All the supporting characters are so well realized. All of them feel like real people. It seems as if there should be a coffee table book with a photos essay about the people of Thisby including each of these characters. In particular, I found Pucks younger brother Finn to be charming. I loved that while we are following Puck and Sean and there are the center of the book they are not the center of the supporting characters existence.
The island of Thisby should also be mentioned. There was such a sense of place in this novel. I swear I could see the cliffs and smell the sea. I think that the island concept was brilliant in itself. If the islanders weren’t all trapped in some sense much of the tension of the book would have been lost. Many of the characters see the island as a cage. Something to escape. Both Puck and Sean see it differently. To them the island is not just home it is an inner calling. Almost as if the island itself is part of their consciousness. A part of their thinking, A part of their definition of self.
So much of this book was about expectations. What you expect of others, what others expect from you, and most importantly what you expect from yourself. And all of these expectations (know or hidden) are related to Scorpio Race. It is interesting that the Scorpio Races cause such turmoil on the island and yet I never once questioned it’s existence. Normally I would not be able to stop myself from thinking that they should stop capturing the scary monster horses and having a race where people die.
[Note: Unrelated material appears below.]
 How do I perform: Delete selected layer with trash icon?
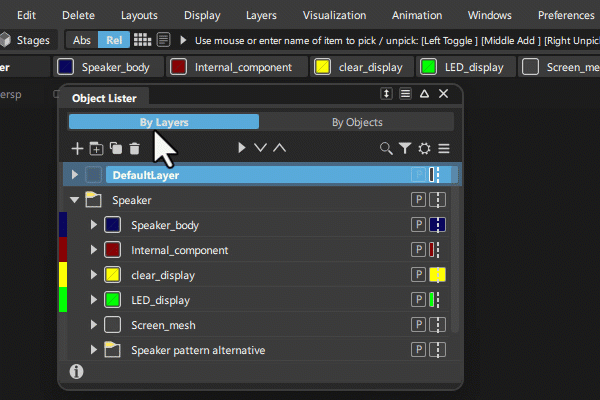[x=134, y=148]
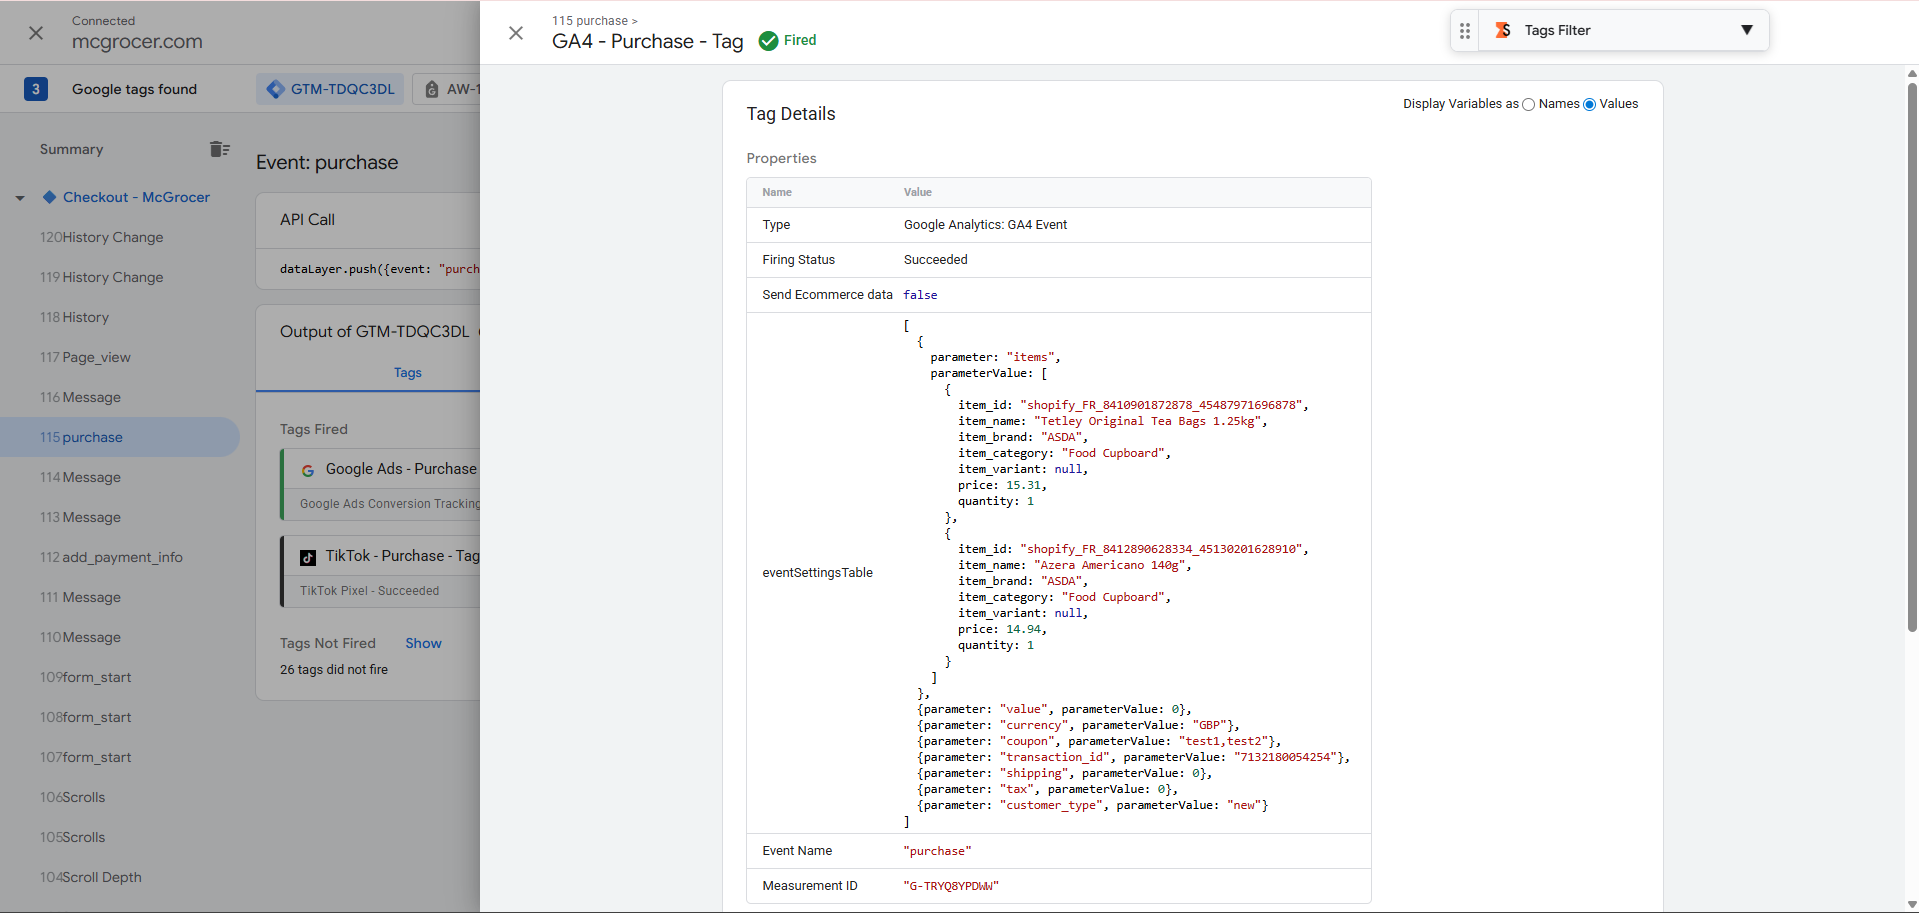The image size is (1919, 913).
Task: Open the Tags Filter dropdown arrow
Action: click(1746, 30)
I did not find this to be a slow story but I can understand it others do. When I think back on it very little actually happens. There is a huge amount of character development and I had all the feels but if I was to break down the plot it would look pretty flat. I enjoy that type of writing. If it bugs you then Maggie Stiefvater might not be the writer for you. If you are looking for atmosphere and characters that you feel as if you know then you will find this book a treat.
It happens at the start of every November: the Scorpio Races. Riders attempt to keep hold of their water horses long enough to make it to the finish line. Some riders live. Others die.
At age nineteen, Sean Kendrick is the returning champion. He is a young man of few words, and if he has any fears, he keeps them buried deep, where no one else can see them.
Puck Connolly is different. She never meant to ride in the Scorpio Races. But fate hasn’t given her much of a chance. So she enters the competition — the first girl ever to do so. She is in no way prepared for what is going to happen.